Still, several questions remain. What happened to the Ricin cigarette? How did Walter poison Brock with the not-as-bad-as-Ricin Lily of the Valley poison? How did Gus know not to get in his car? I don't know, I don't know, and I guess Jesse's demeanor spooked him just enough? I'm not sure it matters, as Breaking Bad has always been open to speculation, and that's a large part of the fun that comes from watching. If you've got a theory and it works, go with it.

One of the things that stood out about "Face Off" was its atmosphere. It was like In-n-Out Burger (or ABQ's Whataburger) for the senses. And when everything came together, it created moments that had my heart jumping out my chest. The slow, deliberate pacing and sound, whether it was the sizzling score or silence, produced a blueprint for others to copy for generations to come. Breaking Bad will have an influence on television and film long after it goes dark next year.

Now we're left to ponder Walt and Jesse's future. I loved the simplicity of their final scene together, and how little needed to be said. But what did that final conversation and handshake mean? Was it "goodbye?" Was it "let's take a break until we figure out where we're going to cook next?" I mean, with Gus and the cartel out of the way, I'd tap into Saul's Rolodex and take over the meth market in the Southwest. Are we going to get a new bad guy next season, or will Walt take that role? And why do I get the sense that Season 5 will be about Jesse versus Walter with Hank sniffing around for realsies this time? What's going to happen when Jesse finds out Walter mildly poisoned Brock? And let his girlfriend Jane die? An awesome final Season of Breaking Bad, that's what.

Lab Notes:
– How will Mike respond to Walter killing Gus? Will he return from his Mexican vacation with guns blazing, or will he be asking Walter for a job?

– This episode had it all: some great dark comedy, intense suspense, and fantastic direction. But the one thing that stands out to me is Dave Porter's incredible score and soundtrack.

– Was anyone else secretly hoping Walt's neighbor would get shot when she went into the house to check it out at Walt's request? How awesome would that have been?

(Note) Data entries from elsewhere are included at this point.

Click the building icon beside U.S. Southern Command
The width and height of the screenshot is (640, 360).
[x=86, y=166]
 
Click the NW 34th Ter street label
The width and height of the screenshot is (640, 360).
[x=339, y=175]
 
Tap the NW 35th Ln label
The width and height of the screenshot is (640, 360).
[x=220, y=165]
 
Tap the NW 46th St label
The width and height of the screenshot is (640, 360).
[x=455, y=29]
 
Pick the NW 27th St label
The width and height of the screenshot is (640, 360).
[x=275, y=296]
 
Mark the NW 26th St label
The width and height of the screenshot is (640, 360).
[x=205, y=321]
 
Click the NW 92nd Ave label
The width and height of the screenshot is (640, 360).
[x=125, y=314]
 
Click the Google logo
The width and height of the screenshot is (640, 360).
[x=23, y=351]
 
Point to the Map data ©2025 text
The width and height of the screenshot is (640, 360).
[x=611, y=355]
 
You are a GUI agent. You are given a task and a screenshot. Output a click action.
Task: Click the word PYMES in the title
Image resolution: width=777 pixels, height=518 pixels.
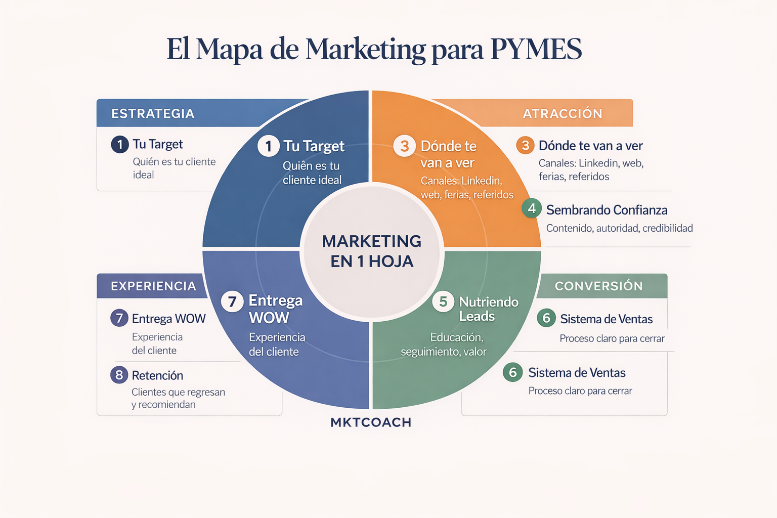(536, 49)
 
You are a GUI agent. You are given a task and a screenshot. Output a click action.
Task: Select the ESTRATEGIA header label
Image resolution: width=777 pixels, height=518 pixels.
(153, 113)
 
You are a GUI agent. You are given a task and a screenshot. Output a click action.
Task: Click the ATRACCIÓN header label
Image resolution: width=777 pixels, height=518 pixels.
(563, 113)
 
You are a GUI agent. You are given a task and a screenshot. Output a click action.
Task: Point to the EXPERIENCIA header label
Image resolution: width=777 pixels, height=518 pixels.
(153, 286)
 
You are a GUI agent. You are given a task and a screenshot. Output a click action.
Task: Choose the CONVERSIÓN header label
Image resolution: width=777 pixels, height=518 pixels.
(599, 286)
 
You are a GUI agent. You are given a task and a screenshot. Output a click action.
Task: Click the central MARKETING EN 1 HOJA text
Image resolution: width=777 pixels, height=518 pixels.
(372, 251)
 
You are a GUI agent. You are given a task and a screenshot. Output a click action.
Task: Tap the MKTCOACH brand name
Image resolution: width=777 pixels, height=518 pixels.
(371, 422)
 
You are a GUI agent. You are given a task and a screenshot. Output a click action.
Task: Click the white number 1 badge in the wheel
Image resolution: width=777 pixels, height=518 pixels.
(268, 146)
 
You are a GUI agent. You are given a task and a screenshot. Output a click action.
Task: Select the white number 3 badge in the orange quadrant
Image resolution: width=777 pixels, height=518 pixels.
(404, 146)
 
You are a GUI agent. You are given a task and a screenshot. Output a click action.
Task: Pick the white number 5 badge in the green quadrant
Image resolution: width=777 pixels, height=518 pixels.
(443, 301)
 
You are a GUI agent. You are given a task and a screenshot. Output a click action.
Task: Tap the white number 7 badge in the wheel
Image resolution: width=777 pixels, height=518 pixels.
(232, 301)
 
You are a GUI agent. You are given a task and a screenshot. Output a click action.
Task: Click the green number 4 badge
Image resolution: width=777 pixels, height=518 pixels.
(532, 208)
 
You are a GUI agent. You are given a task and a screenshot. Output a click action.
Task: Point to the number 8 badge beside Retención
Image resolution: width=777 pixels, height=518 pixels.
(119, 375)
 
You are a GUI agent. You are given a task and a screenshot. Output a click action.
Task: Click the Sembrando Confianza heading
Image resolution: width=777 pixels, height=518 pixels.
(607, 210)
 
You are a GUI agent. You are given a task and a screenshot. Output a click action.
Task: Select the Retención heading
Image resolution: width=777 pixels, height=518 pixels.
(157, 375)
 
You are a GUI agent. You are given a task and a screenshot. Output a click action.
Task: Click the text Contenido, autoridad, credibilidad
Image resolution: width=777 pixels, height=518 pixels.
(619, 228)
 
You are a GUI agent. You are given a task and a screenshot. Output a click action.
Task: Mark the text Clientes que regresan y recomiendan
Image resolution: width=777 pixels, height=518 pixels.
(178, 398)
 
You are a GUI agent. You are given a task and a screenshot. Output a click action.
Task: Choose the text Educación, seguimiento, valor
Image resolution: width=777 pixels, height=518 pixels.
(444, 344)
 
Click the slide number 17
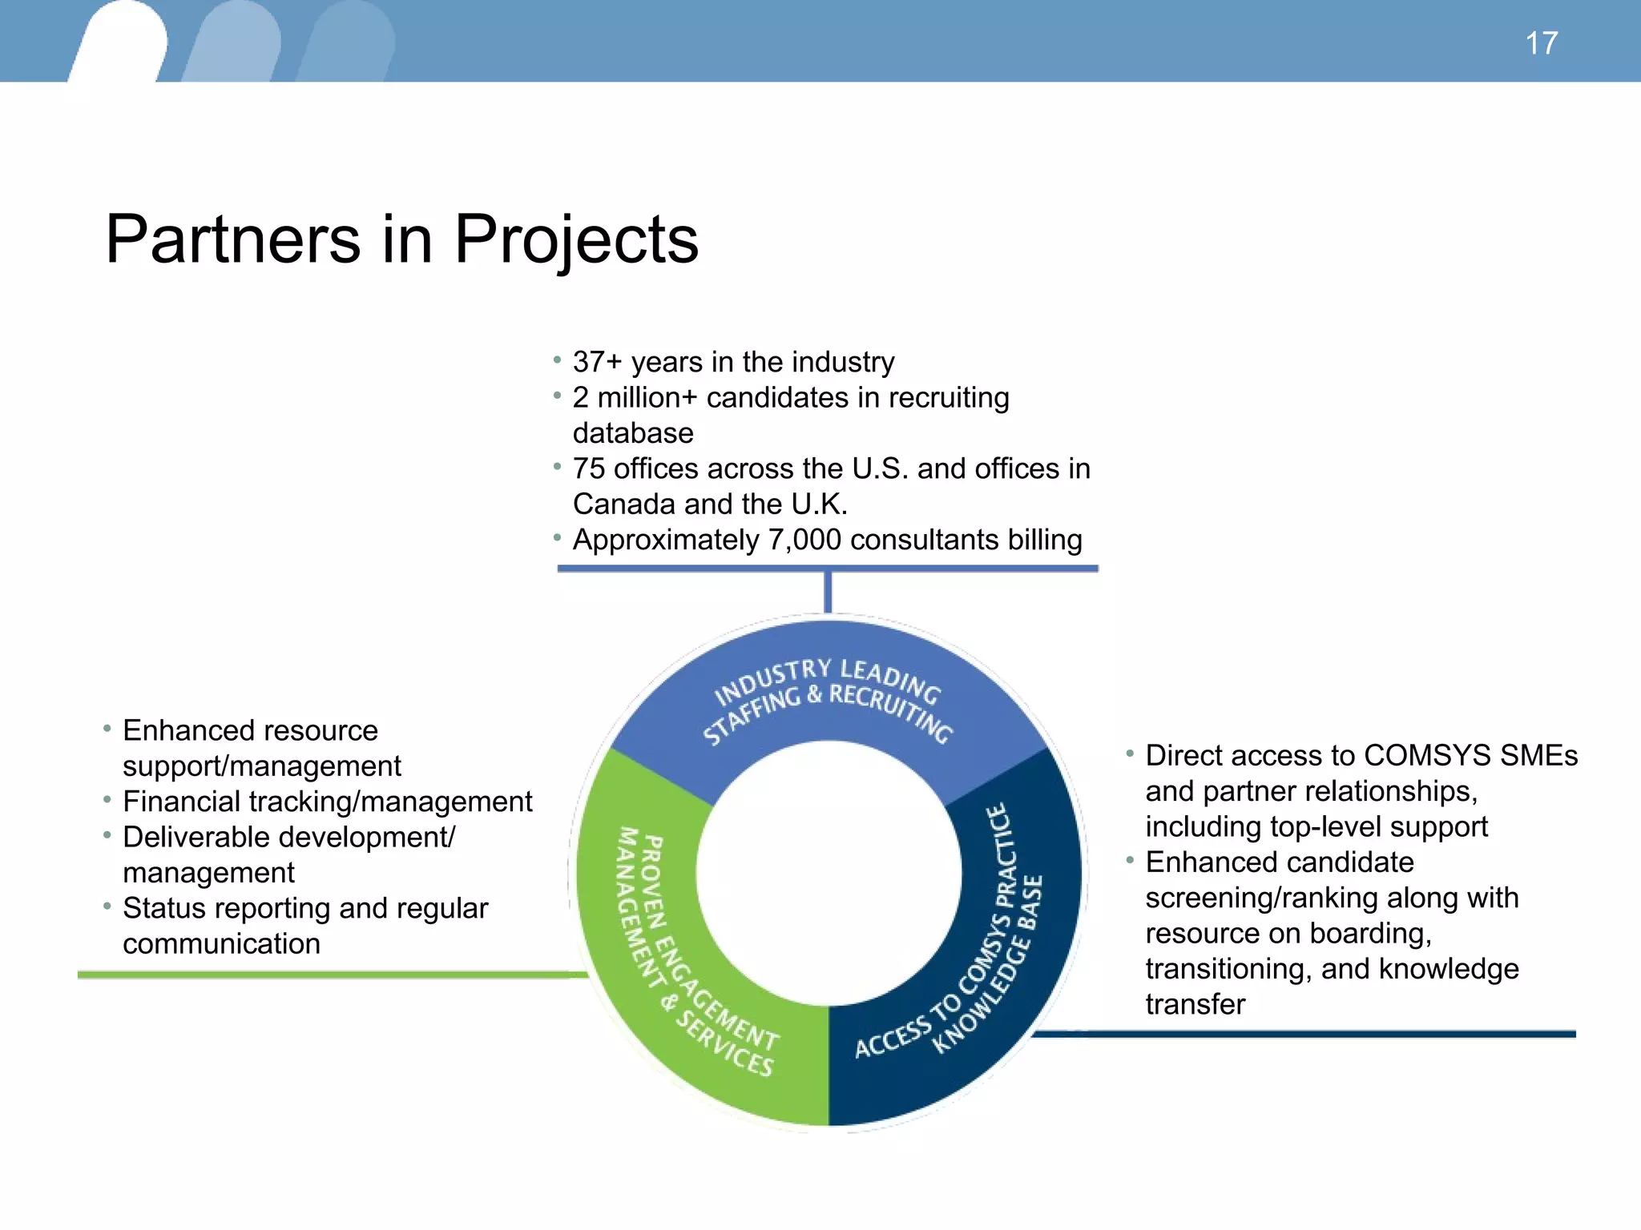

– Despite Gus getting half his body blown off and the episode being awesome overall, I think there were several episodes this season that outshone "Face Off." I'd be very interested to hear from people who didn't like the finale, if there are any of you out there.

– It's been a lot of fun covering the show this season and reading all your comments. It's really late/really early, so I'm incapable of any emotional outpouring, but I just wanted to say thanks and I hope you'll be back next season. I'll be here!